--- DATA SECTION Enclosed Below ---
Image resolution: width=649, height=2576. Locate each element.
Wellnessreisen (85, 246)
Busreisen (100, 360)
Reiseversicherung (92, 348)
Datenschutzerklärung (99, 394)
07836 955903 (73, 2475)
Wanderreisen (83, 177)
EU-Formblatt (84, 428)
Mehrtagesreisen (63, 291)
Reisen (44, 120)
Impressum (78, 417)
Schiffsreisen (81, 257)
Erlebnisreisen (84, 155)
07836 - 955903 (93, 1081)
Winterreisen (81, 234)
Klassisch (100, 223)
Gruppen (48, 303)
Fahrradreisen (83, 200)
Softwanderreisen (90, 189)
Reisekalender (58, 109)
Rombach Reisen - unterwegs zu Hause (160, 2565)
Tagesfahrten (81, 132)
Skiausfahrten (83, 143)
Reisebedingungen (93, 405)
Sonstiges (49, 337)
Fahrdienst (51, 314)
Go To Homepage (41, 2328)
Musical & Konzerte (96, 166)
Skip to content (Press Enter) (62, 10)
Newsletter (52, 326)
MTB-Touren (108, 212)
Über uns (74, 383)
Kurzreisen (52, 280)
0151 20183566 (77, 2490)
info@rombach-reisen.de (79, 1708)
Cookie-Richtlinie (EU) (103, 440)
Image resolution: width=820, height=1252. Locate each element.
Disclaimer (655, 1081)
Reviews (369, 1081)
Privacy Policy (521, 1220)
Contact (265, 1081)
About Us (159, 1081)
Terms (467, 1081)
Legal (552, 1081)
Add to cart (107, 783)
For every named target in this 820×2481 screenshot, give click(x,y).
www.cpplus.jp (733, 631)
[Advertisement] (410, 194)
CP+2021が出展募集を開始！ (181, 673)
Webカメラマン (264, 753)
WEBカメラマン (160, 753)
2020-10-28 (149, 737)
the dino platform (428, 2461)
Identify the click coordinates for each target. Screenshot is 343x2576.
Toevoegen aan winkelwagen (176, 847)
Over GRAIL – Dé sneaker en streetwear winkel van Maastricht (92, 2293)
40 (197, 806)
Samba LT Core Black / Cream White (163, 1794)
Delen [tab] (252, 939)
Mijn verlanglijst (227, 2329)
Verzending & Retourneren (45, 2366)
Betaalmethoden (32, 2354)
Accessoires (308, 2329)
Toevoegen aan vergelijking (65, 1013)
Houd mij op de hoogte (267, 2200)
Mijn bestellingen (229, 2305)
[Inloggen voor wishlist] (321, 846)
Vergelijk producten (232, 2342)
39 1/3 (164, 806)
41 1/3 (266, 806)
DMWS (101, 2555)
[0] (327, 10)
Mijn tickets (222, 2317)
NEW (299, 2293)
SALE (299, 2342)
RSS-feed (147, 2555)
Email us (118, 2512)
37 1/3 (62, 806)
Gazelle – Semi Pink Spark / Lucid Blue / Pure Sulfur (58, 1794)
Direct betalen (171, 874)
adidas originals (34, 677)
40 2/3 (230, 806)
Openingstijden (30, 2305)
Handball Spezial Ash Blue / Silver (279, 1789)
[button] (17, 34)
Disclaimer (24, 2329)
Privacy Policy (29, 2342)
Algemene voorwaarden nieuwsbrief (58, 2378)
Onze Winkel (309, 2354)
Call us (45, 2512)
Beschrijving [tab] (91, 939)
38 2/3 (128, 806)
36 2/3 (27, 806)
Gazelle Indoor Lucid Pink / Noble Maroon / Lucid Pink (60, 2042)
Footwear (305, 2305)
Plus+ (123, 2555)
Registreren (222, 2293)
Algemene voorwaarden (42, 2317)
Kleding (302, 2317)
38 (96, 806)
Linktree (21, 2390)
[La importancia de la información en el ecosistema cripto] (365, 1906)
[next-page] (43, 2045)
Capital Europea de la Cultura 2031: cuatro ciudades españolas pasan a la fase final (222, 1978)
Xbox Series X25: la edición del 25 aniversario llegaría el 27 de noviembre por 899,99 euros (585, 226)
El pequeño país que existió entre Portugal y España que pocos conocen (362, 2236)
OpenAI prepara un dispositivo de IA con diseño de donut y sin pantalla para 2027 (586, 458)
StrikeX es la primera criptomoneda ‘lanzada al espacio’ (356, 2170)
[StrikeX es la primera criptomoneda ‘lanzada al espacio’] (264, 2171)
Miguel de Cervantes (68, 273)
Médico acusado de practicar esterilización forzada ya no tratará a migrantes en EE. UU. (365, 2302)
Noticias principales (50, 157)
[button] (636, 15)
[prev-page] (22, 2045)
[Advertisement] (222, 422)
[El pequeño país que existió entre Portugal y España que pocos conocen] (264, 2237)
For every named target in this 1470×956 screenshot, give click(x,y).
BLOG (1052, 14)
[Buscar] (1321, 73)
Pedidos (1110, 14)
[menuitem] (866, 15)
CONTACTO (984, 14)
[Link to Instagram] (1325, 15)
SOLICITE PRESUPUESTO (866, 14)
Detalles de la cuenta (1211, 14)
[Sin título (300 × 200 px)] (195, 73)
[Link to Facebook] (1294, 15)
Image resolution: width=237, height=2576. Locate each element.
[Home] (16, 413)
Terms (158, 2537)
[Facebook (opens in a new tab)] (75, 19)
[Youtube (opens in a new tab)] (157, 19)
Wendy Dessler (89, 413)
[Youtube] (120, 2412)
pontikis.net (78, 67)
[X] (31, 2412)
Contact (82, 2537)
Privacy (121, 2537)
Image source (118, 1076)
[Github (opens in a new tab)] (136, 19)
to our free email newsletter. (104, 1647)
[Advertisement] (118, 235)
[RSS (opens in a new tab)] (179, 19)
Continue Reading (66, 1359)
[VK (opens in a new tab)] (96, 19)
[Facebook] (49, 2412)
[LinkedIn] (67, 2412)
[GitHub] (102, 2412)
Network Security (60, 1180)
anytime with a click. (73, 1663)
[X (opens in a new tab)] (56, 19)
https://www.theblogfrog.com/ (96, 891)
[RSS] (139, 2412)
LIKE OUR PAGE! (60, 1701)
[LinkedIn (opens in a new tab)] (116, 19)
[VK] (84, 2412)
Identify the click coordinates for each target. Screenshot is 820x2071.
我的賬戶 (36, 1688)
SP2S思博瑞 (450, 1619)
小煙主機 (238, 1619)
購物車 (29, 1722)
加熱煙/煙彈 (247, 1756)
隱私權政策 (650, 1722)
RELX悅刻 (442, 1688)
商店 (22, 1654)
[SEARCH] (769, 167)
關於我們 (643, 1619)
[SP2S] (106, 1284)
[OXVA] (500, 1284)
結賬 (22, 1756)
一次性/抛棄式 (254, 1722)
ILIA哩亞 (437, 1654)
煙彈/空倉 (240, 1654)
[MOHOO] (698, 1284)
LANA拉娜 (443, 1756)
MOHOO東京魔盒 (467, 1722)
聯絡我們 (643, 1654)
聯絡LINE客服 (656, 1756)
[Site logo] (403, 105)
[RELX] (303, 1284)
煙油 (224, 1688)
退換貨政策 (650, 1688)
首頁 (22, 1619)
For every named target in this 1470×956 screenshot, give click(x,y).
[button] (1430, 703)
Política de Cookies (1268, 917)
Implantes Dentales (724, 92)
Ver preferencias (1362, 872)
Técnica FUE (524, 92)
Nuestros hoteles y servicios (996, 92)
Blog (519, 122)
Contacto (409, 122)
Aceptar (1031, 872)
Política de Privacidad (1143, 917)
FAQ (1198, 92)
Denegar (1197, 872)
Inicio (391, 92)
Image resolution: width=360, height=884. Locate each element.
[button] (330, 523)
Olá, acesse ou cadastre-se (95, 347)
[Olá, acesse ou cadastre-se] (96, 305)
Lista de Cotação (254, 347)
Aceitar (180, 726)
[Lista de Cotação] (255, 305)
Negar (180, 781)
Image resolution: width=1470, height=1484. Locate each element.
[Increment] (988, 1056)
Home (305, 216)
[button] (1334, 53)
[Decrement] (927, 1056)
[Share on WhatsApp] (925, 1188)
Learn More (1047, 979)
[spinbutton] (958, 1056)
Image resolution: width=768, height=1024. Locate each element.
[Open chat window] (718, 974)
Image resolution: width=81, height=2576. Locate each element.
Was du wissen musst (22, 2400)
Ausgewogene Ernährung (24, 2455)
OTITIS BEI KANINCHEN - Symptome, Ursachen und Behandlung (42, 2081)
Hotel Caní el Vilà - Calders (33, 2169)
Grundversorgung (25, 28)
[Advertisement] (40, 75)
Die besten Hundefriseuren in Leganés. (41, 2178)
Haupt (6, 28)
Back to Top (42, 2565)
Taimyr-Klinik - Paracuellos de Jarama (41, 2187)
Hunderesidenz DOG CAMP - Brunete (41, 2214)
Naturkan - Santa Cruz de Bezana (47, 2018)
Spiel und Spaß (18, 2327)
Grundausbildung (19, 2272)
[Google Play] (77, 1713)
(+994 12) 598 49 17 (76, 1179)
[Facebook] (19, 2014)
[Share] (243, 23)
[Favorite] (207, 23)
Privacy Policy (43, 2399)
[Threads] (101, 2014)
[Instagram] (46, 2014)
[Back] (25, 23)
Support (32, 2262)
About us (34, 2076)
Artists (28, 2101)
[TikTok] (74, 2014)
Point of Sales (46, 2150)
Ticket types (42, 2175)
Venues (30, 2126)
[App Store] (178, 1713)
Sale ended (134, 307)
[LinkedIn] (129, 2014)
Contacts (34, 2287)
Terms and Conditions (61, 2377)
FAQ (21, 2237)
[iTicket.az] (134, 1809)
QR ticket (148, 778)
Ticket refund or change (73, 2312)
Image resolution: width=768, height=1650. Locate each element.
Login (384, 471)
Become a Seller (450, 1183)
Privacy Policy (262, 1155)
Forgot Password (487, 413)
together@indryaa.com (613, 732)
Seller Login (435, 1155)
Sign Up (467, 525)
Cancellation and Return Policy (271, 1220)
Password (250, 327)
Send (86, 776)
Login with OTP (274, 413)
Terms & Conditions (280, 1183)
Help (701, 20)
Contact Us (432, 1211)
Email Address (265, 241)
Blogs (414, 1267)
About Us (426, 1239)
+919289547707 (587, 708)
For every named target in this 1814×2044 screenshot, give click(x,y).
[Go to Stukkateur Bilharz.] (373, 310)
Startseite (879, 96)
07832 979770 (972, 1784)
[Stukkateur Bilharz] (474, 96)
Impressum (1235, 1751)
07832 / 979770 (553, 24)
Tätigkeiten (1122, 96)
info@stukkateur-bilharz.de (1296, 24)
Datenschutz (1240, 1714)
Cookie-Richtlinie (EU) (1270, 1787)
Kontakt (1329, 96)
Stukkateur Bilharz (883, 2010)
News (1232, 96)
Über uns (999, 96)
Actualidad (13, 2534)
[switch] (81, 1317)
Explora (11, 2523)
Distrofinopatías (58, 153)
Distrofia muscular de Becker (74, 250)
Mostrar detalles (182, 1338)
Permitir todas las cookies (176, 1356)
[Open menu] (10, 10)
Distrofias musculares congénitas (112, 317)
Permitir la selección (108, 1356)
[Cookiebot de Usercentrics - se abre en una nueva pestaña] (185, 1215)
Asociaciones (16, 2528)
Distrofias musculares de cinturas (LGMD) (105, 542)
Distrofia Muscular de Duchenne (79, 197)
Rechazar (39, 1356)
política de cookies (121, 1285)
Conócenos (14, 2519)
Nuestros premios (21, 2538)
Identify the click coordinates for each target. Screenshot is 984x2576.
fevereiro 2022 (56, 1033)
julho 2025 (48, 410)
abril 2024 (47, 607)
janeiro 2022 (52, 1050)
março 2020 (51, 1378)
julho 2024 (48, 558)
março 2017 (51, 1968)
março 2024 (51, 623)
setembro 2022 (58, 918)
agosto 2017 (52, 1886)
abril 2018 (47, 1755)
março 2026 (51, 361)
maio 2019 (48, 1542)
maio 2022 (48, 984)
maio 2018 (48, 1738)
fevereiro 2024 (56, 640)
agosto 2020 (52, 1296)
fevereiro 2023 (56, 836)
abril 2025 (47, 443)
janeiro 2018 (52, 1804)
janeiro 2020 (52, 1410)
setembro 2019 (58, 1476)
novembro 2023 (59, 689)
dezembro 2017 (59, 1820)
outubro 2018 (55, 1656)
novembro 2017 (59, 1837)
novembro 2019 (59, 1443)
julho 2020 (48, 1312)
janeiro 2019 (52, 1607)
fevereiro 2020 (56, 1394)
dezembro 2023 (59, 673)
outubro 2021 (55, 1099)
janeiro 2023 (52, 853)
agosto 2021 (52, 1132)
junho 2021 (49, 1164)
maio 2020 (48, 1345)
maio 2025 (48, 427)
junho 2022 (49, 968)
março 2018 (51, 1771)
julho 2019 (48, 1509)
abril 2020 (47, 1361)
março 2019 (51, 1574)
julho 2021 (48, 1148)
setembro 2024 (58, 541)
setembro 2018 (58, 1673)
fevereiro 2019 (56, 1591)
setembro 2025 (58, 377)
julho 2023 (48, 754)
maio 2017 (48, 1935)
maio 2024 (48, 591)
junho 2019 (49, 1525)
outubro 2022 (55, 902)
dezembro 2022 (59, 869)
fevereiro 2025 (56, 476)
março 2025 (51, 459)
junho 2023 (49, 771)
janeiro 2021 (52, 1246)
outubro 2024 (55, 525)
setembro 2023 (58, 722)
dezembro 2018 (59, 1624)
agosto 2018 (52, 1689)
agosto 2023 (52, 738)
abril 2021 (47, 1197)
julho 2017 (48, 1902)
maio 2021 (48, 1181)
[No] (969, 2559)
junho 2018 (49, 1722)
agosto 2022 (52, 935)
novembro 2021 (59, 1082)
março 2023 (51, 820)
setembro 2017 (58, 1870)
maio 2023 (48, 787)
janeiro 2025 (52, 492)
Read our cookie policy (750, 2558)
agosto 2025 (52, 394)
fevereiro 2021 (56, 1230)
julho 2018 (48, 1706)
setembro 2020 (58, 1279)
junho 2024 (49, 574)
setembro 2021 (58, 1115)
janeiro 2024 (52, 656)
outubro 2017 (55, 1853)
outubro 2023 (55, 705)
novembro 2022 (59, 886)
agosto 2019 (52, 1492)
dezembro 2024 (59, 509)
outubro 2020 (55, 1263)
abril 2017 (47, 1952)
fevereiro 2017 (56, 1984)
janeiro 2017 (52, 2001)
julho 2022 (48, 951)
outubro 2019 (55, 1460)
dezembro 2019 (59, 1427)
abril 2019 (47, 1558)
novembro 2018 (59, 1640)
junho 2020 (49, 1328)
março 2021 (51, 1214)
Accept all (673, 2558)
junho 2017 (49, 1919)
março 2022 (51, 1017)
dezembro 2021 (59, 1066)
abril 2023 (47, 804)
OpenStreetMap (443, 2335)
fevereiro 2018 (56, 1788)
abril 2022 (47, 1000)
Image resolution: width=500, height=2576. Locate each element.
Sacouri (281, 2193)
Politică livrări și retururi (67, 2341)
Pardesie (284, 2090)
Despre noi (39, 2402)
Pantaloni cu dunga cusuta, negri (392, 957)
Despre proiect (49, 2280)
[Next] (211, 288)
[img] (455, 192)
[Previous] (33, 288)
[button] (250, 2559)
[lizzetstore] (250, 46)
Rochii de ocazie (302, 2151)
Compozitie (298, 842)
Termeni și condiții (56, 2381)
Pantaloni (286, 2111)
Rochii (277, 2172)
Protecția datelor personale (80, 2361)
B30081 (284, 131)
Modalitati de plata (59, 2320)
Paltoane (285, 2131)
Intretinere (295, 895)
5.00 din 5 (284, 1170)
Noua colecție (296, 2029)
--- End of Enclosed DATA SECTION ---
### ABOUT THIS EXERCISE
Retype, exactly and in full, the lines above from the one containing "加熱煙/煙彈 (247, 1756)" through the one containing "煙油 (224, 1688)".

### RESULT OF THIS EXERCISE
加熱煙/煙彈 (247, 1756)
隱私權政策 (650, 1722)
RELX悅刻 (442, 1688)
商店 (22, 1654)
[SEARCH] (769, 167)
關於我們 (643, 1619)
[SP2S] (106, 1284)
[OXVA] (500, 1284)
結賬 (22, 1756)
一次性/抛棄式 (254, 1722)
ILIA哩亞 (437, 1654)
煙彈/空倉 (240, 1654)
[MOHOO] (698, 1284)
LANA拉娜 (443, 1756)
MOHOO東京魔盒 (467, 1722)
聯絡我們 (643, 1654)
聯絡LINE客服 (656, 1756)
[Site logo] (403, 105)
[RELX] (303, 1284)
煙油 (224, 1688)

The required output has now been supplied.